To attract Amazon’s most recent diving shoppers to buy couture in their marketplace, Alexis Deslava, a retail and e- can provide luxury companies struggling to expand their e-commerce business. A senior Commerce analyst said. Services Company Mintel.

“There was definitely an interest in luxury before the epidemic,” she said. “You have to take a step back because the way consumers are shopping is different. Barneys, Neiman Marcus, Century 21 – Many luxury or traditional brick-and-mortar businesses have not made it easy for a luxury shopper, or someone who wants to shop online for the first time. “

For Oscar de la Renta, the opportunity to cater to the fulfillment and distribution arm of their online business is a major attraction for the fashion house. “The rate of return to our brick-and-mortar stores is low single digits on a bad day and about 30 percent for online sales,” Bolan told Vogue.

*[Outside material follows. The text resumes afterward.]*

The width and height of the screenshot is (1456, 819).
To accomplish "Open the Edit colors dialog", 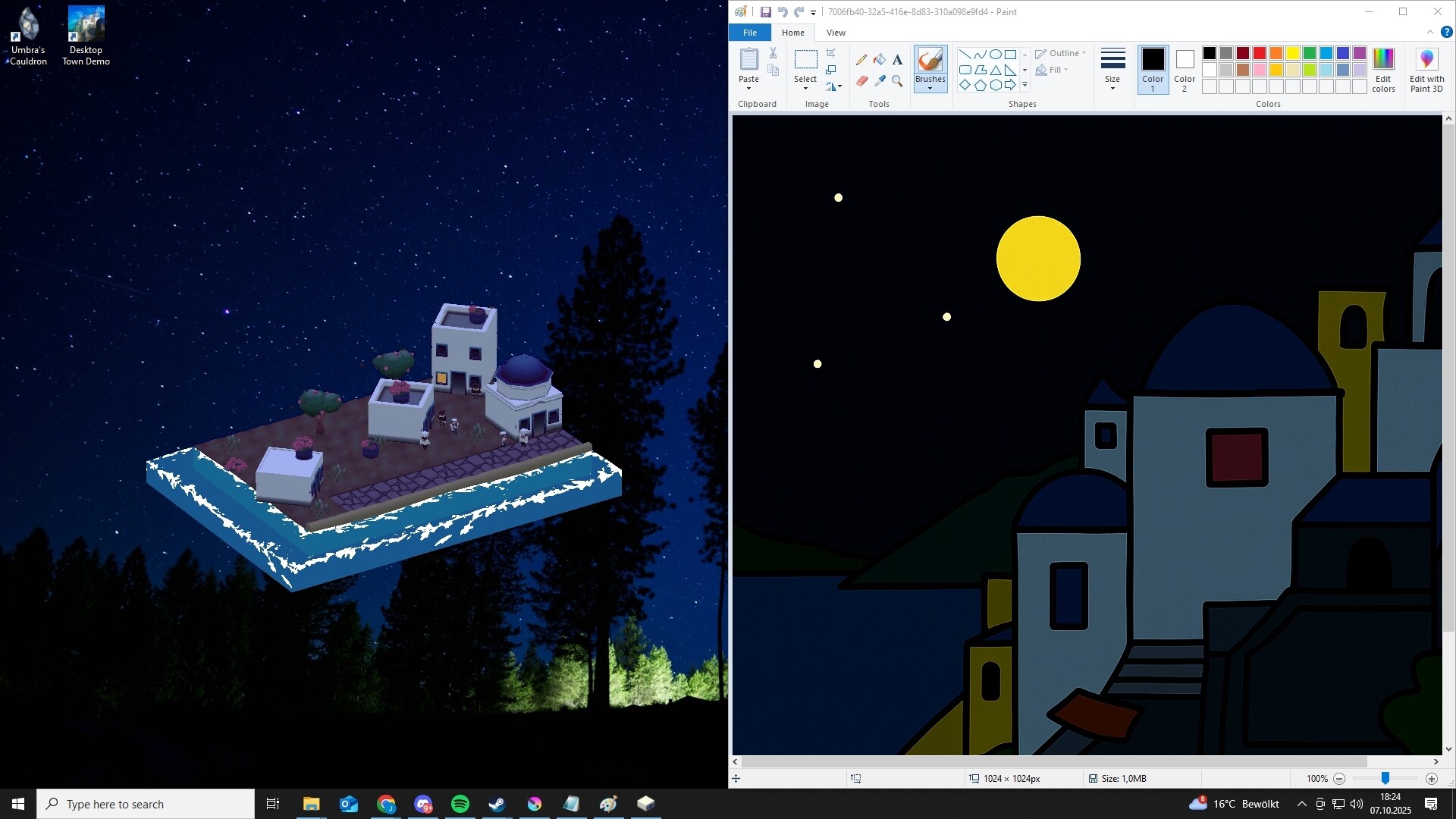I will (x=1382, y=69).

“That means I need a lot more inventory, many more people who deal with returns,” he said. “This is a different type of business than we are used to. We need to learn on the fit side how we can get better, and Amazon is very interested in that problem. They have got a team of people who are thinking about it all day long. “

Amazon first broke early in early fashion such as MyHabitSite, a Gilt Groupe competitor that includes flash sales on luxury items, while others such as Stylesap launched with fanfare among shoppers. For years, Amazon’s reputation has been tied to the market’s struggle to fight counterfeit luxury items sold by third-party sellers, which some companies like Nike refuse to sell on the site. Even with the support of Vogue editor-in-chief Anna Wintour and rising apparel sales on its marketplace, Amazon CEO Jeff Bezos has struggled to break into the company in high-end fashion.

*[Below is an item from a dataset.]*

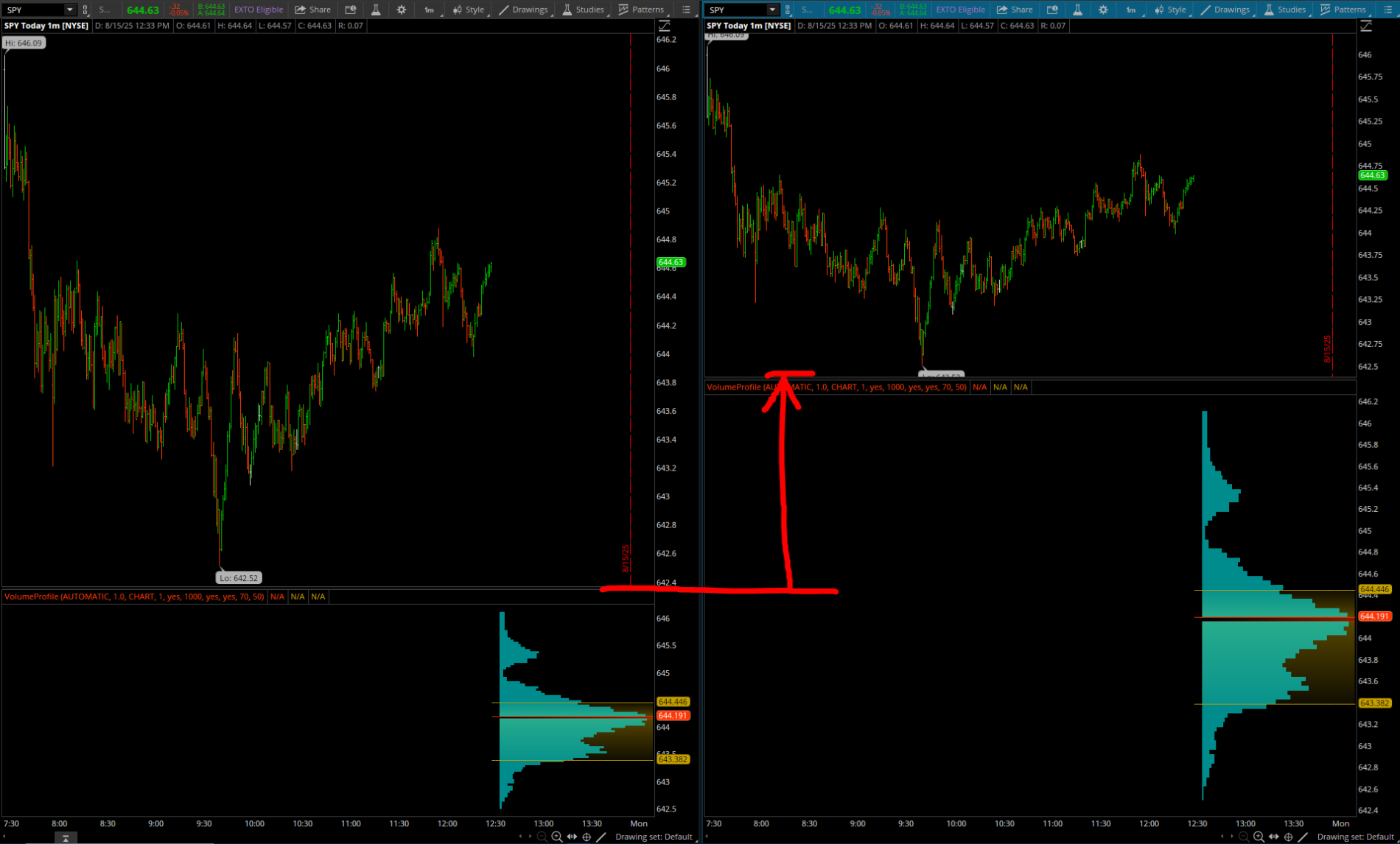
Task: Open the Drawing set: Default selector on left chart
Action: click(x=654, y=837)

JVMH Chief Financial Officer Jean Jacques Gioni told investors during an earnings call in 2016 that the company believes that “LVMH, Amazon’s business, does not fit with the full stop, and it does not fit with our brands . “

But the global head of luxury with the Boston Consulting Group, Sarah Willersdorff, said the epidemic had changed how luxury retailers are thinking about their existence.

“This is the moment where we are encouraging all brands in retail to test and experiment as much as they can,” she said. “Some who can sustain headspace and investment are seeing interesting results and that’s a big difference in luxury,” he said. I think the ability to test and learn and use data is really positive. “

Doug Walsh, a novelist based in Snooklamy, Washington, told NBC News that he was surprised that he received an invitation to Amazon’s new luxury experiment. He said that he and his wife are fond and passengers who spend no more than $ 30 on a shirt, he said. He is a frequent prime shopkeeper, but not a luxury.

“The items look great and I think it’s clear that they are expanding,” he said. “I’d probably buy a watch or something that had an appeal that was appropriate for our lifestyle – but if it ends up being just high-end luxury designers then we’re not the right people for that.”